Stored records
----------------

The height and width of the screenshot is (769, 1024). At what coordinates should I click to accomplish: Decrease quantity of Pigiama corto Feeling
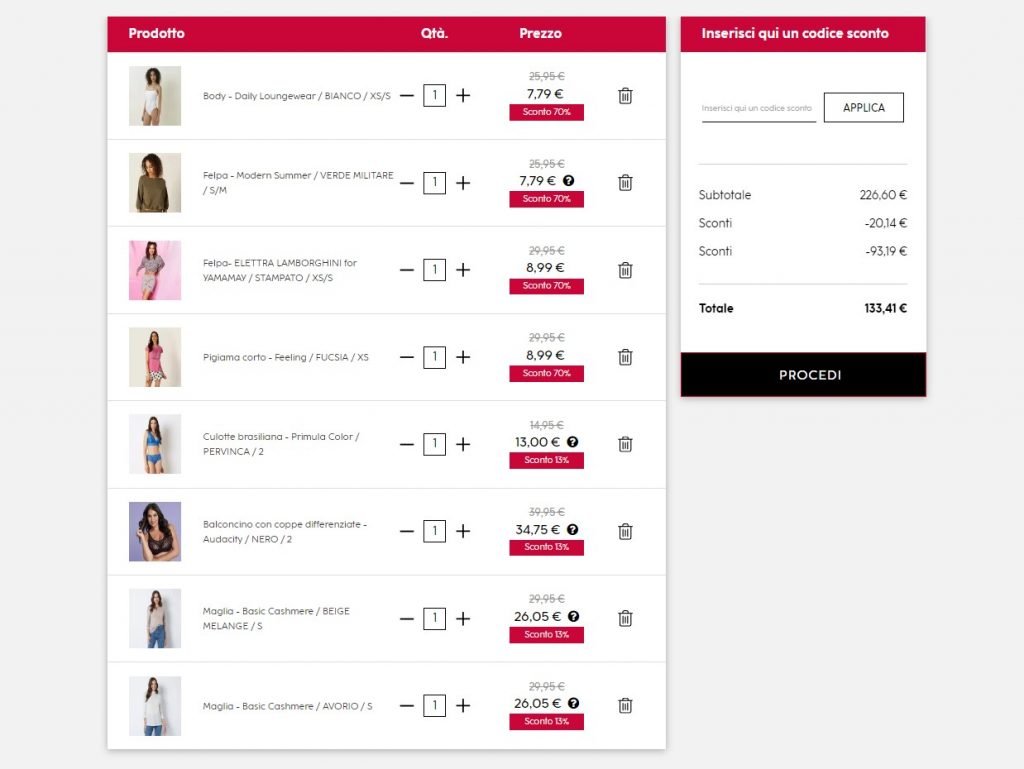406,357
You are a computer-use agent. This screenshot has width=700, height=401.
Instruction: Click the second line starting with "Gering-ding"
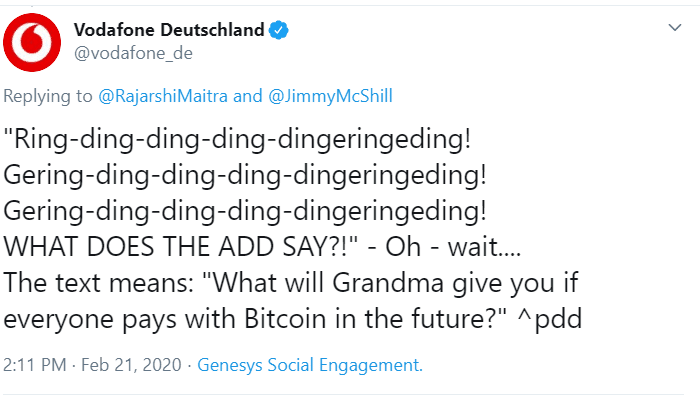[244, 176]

----------------

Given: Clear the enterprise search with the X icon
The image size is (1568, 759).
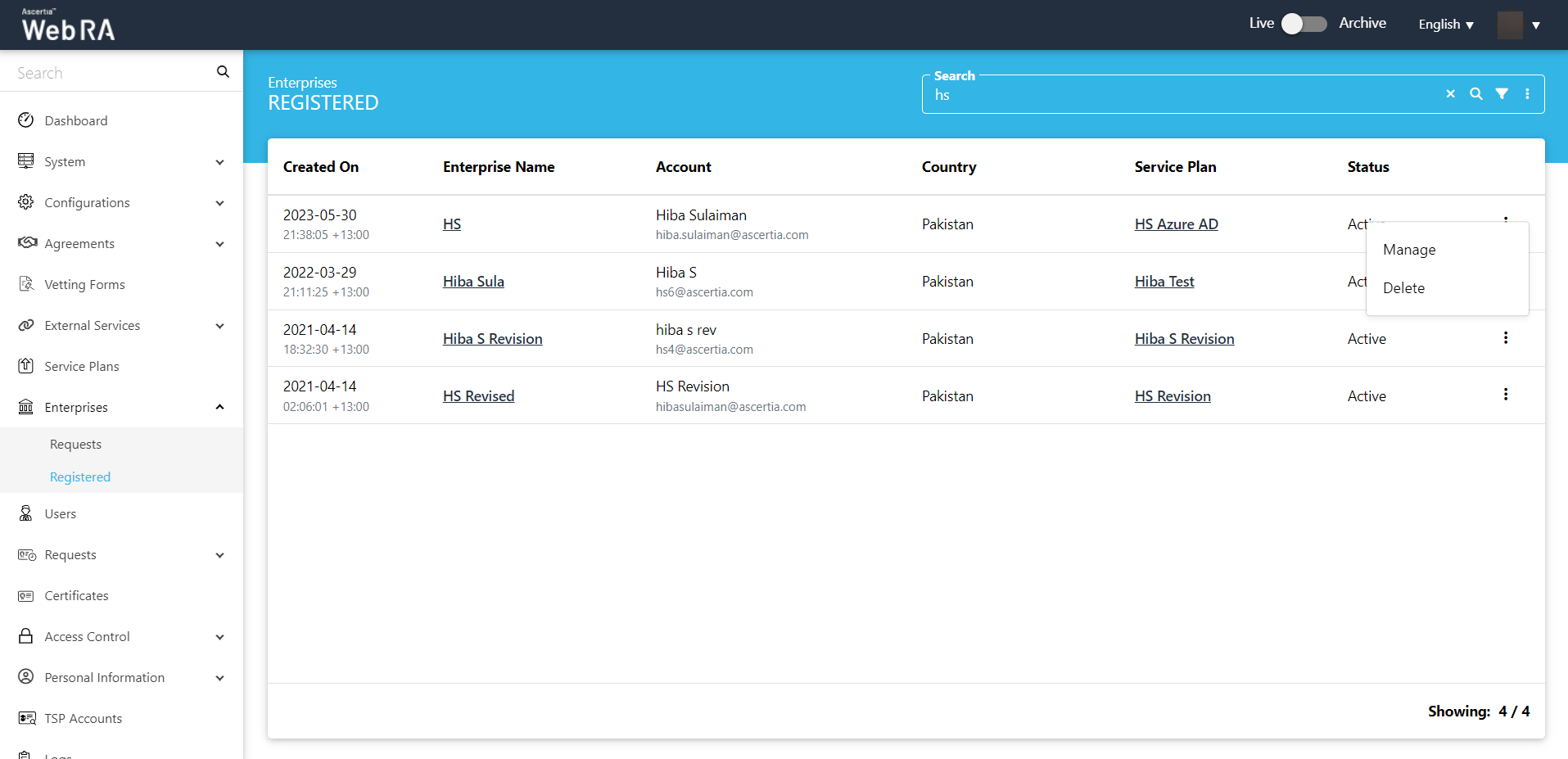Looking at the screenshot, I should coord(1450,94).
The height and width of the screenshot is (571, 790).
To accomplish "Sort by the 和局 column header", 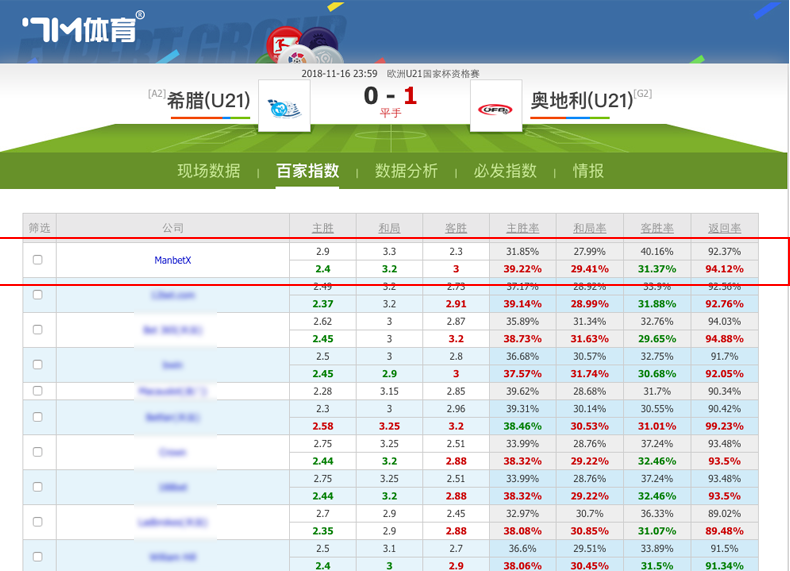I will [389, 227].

----------------

● **Work to be completed**:
Please return the data above exactly as it stands from the line with "The height and width of the screenshot is (769, 1024)." to the line with "You are a computer-use", keeping both of those lines but none of the pictures.

● **Solution to this task**:
The height and width of the screenshot is (769, 1024). At what coordinates should I click to accomplish: Decrease quantity of Pigiama corto Feeling
406,357
You are a computer-use agent. This screenshot has width=700, height=401.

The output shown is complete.